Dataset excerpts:
>>>

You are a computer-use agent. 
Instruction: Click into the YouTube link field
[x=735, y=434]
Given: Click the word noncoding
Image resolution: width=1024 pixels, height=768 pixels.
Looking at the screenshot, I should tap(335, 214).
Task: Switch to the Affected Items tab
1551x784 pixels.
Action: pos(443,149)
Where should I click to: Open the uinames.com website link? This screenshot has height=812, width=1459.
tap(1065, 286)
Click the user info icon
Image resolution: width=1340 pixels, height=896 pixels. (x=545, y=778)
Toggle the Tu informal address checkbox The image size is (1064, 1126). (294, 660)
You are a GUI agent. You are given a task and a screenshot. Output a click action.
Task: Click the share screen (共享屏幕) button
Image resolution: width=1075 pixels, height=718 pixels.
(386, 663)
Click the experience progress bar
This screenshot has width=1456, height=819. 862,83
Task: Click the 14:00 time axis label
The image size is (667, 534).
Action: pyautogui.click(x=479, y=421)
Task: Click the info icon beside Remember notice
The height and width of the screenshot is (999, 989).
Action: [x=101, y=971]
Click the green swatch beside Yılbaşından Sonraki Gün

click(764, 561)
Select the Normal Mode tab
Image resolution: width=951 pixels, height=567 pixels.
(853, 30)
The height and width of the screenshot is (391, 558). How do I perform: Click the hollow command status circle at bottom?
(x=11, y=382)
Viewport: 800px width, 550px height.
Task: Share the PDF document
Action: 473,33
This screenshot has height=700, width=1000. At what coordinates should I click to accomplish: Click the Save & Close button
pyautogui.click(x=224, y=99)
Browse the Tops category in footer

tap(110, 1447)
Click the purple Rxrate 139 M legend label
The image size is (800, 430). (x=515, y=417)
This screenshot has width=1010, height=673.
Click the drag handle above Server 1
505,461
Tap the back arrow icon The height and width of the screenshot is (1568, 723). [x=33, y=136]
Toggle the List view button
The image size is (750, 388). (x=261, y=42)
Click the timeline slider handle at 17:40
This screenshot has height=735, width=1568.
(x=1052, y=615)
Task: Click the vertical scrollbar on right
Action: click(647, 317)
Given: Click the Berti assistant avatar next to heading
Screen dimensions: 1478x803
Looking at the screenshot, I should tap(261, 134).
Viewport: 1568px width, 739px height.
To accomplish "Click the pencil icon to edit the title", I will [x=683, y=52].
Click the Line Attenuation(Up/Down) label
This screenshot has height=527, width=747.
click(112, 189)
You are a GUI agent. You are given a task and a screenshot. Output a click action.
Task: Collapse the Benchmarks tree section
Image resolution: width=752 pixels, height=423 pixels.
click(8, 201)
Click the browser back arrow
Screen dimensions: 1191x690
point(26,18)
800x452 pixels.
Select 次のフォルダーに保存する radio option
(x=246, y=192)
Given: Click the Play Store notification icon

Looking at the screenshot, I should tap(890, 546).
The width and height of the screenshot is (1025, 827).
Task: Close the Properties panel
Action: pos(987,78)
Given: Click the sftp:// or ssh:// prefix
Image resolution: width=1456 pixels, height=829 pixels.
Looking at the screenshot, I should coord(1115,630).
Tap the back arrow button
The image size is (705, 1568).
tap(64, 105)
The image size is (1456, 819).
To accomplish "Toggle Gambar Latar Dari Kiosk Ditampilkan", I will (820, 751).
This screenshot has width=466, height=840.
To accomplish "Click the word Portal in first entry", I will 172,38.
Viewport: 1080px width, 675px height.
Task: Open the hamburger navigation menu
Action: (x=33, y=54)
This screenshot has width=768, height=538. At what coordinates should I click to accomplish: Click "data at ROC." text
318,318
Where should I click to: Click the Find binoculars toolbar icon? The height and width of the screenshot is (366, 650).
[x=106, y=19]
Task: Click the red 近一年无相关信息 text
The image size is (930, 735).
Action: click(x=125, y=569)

<<<

§ **BRIEF**: Above are the entries. Copy exactly the part that opens with the line containing "1551x784 pixels." and closes with the line containing "Task: Click the info", and no more.

§ **FINISHED TASK**:
1551x784 pixels.
Action: pos(443,149)
Where should I click to: Open the uinames.com website link? This screenshot has height=812, width=1459.
tap(1065, 286)
Click the user info icon
Image resolution: width=1340 pixels, height=896 pixels. (x=545, y=778)
Toggle the Tu informal address checkbox The image size is (1064, 1126). (294, 660)
You are a GUI agent. You are given a task and a screenshot. Output a click action.
Task: Click the share screen (共享屏幕) button
Image resolution: width=1075 pixels, height=718 pixels.
(386, 663)
Click the experience progress bar
This screenshot has width=1456, height=819. 862,83
Task: Click the 14:00 time axis label
The image size is (667, 534).
Action: pyautogui.click(x=479, y=421)
Task: Click the info icon beside Remember notice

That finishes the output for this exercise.